### What is needed
Among the records that follow, find each line holding the word "computer" and copy it.

### Entries provided
---------------
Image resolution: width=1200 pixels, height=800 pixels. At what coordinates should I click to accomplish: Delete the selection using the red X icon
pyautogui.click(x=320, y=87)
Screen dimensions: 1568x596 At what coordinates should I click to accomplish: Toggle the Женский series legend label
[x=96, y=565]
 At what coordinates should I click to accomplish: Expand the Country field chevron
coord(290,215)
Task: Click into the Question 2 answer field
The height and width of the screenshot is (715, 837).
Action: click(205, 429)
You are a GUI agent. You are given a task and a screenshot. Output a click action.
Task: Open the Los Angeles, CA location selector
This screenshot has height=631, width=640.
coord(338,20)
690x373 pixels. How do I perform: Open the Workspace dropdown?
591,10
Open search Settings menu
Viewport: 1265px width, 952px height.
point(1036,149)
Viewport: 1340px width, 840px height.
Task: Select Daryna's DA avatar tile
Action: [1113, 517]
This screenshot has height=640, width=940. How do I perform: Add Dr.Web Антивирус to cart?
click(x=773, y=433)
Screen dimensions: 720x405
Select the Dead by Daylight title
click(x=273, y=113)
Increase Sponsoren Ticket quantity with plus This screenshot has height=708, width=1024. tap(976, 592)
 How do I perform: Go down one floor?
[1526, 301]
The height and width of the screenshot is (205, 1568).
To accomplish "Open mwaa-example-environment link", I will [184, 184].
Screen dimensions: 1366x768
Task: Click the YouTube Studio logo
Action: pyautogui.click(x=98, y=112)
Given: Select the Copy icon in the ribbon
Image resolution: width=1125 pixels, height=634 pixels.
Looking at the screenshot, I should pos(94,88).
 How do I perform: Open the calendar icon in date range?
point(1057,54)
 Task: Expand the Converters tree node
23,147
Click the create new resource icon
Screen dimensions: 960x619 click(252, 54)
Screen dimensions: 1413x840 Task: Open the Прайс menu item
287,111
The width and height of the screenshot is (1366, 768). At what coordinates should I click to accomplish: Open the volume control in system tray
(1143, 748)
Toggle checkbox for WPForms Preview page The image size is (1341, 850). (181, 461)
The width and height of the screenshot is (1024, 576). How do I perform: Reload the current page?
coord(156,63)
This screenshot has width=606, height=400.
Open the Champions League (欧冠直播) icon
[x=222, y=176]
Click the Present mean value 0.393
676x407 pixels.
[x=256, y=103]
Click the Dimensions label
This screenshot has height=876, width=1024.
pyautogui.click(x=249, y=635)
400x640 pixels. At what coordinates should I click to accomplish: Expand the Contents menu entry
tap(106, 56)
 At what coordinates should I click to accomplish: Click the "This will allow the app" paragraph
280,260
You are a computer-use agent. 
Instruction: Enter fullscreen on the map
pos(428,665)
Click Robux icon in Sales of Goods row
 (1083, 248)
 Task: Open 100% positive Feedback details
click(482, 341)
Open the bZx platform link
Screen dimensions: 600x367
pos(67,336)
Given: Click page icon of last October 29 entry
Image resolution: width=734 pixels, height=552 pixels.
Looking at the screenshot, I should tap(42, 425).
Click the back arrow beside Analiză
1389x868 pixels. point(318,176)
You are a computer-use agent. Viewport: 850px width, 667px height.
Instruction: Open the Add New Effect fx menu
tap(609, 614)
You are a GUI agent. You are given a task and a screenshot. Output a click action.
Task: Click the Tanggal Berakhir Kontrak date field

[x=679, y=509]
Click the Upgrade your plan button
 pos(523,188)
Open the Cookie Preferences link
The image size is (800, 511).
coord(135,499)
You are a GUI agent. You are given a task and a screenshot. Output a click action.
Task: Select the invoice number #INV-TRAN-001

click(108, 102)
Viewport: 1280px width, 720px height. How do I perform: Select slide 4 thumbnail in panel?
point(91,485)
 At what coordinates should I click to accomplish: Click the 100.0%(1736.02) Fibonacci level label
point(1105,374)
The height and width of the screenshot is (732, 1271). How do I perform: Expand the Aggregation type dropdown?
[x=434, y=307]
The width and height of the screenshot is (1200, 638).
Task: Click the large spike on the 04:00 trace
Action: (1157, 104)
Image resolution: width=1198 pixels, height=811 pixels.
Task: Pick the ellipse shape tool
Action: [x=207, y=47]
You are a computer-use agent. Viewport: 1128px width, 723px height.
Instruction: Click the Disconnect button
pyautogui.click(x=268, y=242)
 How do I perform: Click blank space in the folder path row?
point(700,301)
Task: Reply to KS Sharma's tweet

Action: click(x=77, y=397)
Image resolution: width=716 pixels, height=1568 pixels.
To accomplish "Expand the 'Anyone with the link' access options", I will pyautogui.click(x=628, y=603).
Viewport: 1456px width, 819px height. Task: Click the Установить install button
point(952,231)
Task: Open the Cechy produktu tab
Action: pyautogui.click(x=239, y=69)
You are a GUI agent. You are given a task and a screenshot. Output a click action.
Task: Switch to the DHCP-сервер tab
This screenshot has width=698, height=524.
---------------
### Solution to this exercise
You are a computer-use agent. 
You are a computer-use agent. Viewport: 850px width, 667px height.
You are a computer-use agent. Viewport: 1128px width, 723px height.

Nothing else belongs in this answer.